Cross-View Object Geolocalization (CVOGL) aims to precisely localize a target object in high-resolution satellite imagery given a ground-level query image with point-based spatial cues. Existing approaches formulate CVOGL as a one-shot detection task, rendering them vulnerable to cross-view feature noise and lacking mechanisms for iterative refinement. This paper proposes ReCOT, the first method to recast CVOGL as a recurrent optimization problem. ReCOT introduces learnable prompt tokens to iteratively attend to and enhance reference features; incorporates SAM-derived segmentation priors for knowledge distillation; and designs a Hierarchical Attention mechanism alongside a Reference Feature Enhancement Module (RFEM) to improve matching robustness. Evaluated on standard benchmarks, ReCOT achieves state-of-the-art performance with 60% fewer parameters than prior art, demonstrating significant gains in both localization accuracy and computational efficiency.
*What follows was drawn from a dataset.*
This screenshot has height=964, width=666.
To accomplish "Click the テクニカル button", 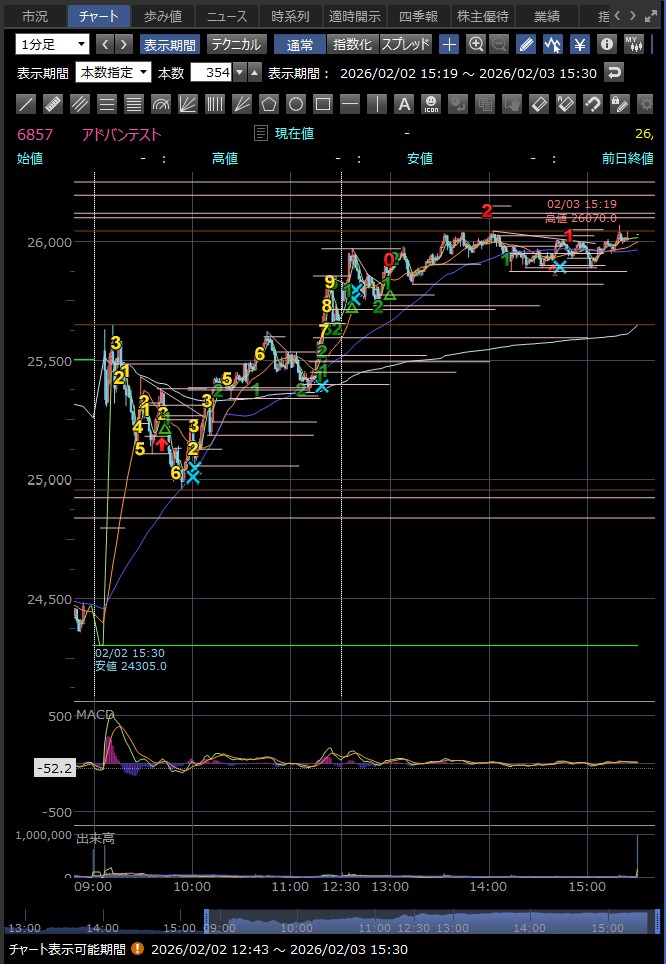I will [x=235, y=44].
Cross-view object geo-localization (CVOGL) aims to determine the location of a specific object in high-resolution satellite imagery given a query image with a point prompt. Existing approaches treat CVOGL as a one-shot detection task, directly regressing object locations from cross-view information aggregation, but they are vulnerable to feature noise and lack mechanisms for error correction. In this paper, we propose ReCOT, a Recurrent Cross-view Object geo-localization Transformer, which reformulates CVOGL as a recurrent localization task. ReCOT introduces a set of learnable tokens that encode task-specific intent from the query image and prompt embeddings, and iteratively attend to the reference features to refine the predicted location. To enhance this recurrent process, we incorporate two complementary modules: (1) a SAM-based knowledge distillation strategy that transfers segmentation priors from the Segment Anything Model (SAM) to provide clearer semantic guidance without additional inference cost, and (2) a Reference Feature Enhancement Module (RFEM) that introduces a hierarchical attention to emphasize object-relevant regions in the reference features. Extensive experiments on standard CVOGL benchmarks demonstrate that ReCOT achieves state-of-the-art (SOTA) performance while reducing parameters by 60% compared to previous SOTA approaches.